Using Stochastic Gradient Descent to Smooth Nonconvex Functions: Analysis of Implicit Graduated Optimization
Naoki Sato, Hideaki Iiduka
TL;DR
The paper analyzes how stochastic gradient descent inherently smooths nonconvex objectives through stochastic noise, with smoothing degree $\delta=\frac{\eta C}{\sqrt{b}}$. It introduces implicit graduated optimization by scheduling $\eta$ and $b$ to progressively reduce smoothing, and extends Hazan et al.'s $\sigma$-nice framework to $\sigma_m$-nice functions, showing practical losses like cross-entropy and MSE satisfy these properties. It provides convergence guarantees for SGD-based implicit graduation on $\sigma_m$-nice functions and supports the theory with extensive experiments on ResNet- and WideResNet-scale models across CIFAR and ImageNet, illustrating how smoothing interacts with sharpness and generalization. The work highlights the practical impact of smoothing dynamics on generalization, offering a principled explanation for why decaying learning rates or increasing batch sizes can improve performance and informing hyperparameter schedules in deep learning.
Abstract
The graduated optimization approach is a method for finding global optimal solutions for nonconvex functions by using a function smoothing operation with stochastic noise.
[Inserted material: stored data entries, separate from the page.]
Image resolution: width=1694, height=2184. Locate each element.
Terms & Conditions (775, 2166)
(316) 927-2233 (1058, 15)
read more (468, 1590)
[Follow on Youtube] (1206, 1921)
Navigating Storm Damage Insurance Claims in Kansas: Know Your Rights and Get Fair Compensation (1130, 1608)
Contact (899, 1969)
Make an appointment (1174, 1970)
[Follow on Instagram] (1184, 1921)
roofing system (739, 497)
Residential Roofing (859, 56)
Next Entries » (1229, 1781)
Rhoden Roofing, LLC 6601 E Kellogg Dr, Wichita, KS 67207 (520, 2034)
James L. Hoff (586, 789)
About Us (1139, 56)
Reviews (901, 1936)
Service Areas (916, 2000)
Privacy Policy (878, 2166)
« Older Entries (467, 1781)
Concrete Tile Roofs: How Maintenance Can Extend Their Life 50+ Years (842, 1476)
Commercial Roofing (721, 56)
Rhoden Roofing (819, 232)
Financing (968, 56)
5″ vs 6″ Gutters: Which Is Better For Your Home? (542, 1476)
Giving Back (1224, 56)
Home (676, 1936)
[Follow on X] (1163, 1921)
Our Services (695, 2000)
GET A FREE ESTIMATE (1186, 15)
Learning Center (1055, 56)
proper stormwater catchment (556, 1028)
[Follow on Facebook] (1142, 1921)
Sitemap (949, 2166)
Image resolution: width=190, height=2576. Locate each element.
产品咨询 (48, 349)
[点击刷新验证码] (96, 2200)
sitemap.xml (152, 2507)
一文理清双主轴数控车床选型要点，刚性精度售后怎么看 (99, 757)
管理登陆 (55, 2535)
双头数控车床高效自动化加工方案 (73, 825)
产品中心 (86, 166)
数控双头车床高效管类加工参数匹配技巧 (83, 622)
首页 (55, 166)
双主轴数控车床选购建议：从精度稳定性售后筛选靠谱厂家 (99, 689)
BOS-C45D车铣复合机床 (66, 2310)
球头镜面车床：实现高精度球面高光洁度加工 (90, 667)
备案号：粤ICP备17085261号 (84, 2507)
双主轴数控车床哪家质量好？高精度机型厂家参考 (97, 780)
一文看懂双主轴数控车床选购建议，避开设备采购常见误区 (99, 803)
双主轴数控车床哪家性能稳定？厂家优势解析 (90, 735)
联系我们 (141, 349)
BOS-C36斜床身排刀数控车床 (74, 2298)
We show that stochastic noise in stochastic gradient descent (SGD) has the effect of smoothing the objective function, the degree of which is determined by the learning rate, batch size, and variance of the stochastic gradient. Using this finding, we propose and analyze a new graduated optimization algorithm that varies the degree of smoothing by varying the learning rate and batch size, and provide experimental results on image classification tasks with ResNets that support our theoretical findings. We further show that there is an interesting relationship between the degree of smoothing by SGD's stochastic noise, the well-studied ``sharpness'' indicator, and the generalization performance of the model.